▶ **Your task**: Retype only what runs from the line that contains "Where should I click to: Click the scrollbar" through the last line of the listing below, both lines included.

Content starts

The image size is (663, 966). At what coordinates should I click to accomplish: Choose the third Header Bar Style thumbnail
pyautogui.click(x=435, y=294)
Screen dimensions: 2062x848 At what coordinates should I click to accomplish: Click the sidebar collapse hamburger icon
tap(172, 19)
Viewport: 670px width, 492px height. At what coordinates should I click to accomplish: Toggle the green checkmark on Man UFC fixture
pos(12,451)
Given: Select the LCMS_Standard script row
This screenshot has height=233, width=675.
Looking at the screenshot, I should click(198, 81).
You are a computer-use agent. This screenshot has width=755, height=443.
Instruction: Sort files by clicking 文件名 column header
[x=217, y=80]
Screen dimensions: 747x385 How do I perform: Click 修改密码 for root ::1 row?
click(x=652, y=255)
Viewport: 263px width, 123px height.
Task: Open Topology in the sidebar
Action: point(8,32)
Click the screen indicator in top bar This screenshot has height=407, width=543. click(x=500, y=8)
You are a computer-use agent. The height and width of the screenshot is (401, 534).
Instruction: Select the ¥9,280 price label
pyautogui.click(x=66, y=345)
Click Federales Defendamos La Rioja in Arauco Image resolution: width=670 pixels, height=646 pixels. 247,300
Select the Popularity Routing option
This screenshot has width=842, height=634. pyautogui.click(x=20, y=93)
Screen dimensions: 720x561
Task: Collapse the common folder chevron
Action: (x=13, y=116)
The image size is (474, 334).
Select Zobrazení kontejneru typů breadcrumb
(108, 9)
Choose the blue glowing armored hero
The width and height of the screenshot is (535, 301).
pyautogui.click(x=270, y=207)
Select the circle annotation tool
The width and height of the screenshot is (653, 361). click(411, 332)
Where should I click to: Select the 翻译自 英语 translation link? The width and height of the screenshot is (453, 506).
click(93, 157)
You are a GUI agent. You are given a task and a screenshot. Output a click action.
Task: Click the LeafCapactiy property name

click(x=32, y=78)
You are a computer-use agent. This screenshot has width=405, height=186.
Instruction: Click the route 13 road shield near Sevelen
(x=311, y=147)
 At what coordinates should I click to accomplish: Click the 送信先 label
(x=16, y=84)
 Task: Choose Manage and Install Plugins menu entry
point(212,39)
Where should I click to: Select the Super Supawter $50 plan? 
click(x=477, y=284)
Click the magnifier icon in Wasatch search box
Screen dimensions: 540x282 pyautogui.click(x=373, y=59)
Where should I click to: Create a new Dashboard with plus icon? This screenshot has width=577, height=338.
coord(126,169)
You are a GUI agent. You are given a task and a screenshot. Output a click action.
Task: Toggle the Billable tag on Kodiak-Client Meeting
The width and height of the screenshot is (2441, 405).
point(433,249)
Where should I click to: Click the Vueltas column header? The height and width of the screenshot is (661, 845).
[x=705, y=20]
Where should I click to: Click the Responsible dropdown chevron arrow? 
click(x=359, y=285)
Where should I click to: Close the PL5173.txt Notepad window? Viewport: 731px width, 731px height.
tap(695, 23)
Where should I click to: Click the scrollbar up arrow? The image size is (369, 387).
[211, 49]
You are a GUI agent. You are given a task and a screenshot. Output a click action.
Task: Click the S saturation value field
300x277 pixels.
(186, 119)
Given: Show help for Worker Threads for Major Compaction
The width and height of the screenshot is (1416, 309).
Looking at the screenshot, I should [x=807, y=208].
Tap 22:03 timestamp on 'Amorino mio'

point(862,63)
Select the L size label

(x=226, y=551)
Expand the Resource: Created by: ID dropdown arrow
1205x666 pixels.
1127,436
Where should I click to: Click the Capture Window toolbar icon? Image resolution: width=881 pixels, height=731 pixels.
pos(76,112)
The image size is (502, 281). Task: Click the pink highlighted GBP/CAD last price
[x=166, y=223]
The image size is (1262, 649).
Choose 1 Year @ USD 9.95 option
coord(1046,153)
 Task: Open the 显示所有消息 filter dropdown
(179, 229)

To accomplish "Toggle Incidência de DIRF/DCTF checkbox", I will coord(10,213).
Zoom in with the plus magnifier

Content ends

▶ **Result of this exercise**:
Where should I click to: Click the scrollbar up arrow? The image size is (369, 387).
[211, 49]
You are a GUI agent. You are given a task and a screenshot. Output a click action.
Task: Click the S saturation value field
300x277 pixels.
(186, 119)
Given: Show help for Worker Threads for Major Compaction
The width and height of the screenshot is (1416, 309).
Looking at the screenshot, I should [x=807, y=208].
Tap 22:03 timestamp on 'Amorino mio'

point(862,63)
Select the L size label

(x=226, y=551)
Expand the Resource: Created by: ID dropdown arrow
1205x666 pixels.
1127,436
Where should I click to: Click the Capture Window toolbar icon? Image resolution: width=881 pixels, height=731 pixels.
pos(76,112)
The image size is (502, 281). Task: Click the pink highlighted GBP/CAD last price
[x=166, y=223]
The image size is (1262, 649).
Choose 1 Year @ USD 9.95 option
coord(1046,153)
 Task: Open the 显示所有消息 filter dropdown
(179, 229)

To accomplish "Toggle Incidência de DIRF/DCTF checkbox", I will coord(10,213).
Zoom in with the plus magnifier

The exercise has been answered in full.